Look through the data below and, wherever a line carries the word "Fine", please copy that line.

### Available data
▼

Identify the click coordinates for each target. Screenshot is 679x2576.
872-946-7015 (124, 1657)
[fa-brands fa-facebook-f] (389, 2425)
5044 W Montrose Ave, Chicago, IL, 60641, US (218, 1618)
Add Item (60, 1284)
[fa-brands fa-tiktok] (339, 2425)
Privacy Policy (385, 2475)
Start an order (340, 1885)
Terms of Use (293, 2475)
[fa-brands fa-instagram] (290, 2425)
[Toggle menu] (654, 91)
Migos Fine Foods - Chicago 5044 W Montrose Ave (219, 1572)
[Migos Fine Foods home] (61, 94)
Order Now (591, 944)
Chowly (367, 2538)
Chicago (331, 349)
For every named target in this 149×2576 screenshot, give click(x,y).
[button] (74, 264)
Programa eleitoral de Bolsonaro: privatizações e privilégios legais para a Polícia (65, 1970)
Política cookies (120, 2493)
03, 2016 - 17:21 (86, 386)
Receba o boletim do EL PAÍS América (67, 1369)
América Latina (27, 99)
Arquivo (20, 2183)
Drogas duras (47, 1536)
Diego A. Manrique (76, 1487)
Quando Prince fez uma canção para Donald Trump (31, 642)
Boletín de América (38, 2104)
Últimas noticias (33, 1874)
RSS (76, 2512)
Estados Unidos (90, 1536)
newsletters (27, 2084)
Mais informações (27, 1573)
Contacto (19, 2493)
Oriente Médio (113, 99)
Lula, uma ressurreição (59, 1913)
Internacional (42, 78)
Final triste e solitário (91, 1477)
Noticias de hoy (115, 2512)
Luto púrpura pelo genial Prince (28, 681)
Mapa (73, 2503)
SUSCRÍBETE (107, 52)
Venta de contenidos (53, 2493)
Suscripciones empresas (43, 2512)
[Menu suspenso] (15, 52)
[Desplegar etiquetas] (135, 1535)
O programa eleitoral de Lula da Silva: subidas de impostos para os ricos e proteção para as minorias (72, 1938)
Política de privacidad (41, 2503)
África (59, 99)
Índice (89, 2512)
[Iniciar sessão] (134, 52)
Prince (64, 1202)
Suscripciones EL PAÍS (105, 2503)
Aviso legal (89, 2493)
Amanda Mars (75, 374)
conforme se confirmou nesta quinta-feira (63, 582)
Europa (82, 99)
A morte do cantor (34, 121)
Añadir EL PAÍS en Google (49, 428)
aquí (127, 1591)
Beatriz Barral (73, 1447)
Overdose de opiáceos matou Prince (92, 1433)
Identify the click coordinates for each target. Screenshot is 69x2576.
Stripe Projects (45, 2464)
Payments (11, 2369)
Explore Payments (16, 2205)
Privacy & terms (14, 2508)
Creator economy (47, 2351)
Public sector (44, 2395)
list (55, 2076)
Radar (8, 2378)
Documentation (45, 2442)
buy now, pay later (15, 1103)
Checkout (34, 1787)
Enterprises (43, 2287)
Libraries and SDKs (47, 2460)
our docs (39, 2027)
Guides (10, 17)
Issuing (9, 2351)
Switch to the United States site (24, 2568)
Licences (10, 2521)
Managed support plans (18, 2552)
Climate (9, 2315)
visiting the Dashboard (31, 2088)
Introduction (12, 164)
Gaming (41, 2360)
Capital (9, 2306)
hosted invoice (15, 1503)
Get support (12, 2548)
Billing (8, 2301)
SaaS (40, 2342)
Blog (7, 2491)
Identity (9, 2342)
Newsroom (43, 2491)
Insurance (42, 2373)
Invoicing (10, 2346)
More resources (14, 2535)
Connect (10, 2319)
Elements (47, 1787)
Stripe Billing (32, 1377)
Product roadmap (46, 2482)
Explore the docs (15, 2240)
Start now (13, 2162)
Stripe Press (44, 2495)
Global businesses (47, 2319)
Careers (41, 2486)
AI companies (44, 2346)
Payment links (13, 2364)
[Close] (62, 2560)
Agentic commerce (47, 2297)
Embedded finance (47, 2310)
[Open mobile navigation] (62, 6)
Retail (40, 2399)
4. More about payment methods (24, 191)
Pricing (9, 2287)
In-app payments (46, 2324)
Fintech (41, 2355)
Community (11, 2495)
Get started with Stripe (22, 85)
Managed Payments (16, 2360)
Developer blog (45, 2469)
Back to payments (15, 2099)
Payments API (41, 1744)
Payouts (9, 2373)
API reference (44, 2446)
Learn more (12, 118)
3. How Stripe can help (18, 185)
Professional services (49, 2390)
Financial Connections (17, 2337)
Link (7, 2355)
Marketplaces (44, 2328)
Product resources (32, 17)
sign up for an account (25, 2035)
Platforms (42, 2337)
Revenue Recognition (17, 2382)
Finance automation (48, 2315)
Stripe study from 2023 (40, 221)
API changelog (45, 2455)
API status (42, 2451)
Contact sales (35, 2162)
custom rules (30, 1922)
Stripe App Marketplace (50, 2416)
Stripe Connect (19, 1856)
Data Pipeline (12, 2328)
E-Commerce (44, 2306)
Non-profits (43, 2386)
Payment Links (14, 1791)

▲

### Output of the task
Migos Fine Foods - Chicago 5044 W Montrose Ave (219, 1572)
[Migos Fine Foods home] (61, 94)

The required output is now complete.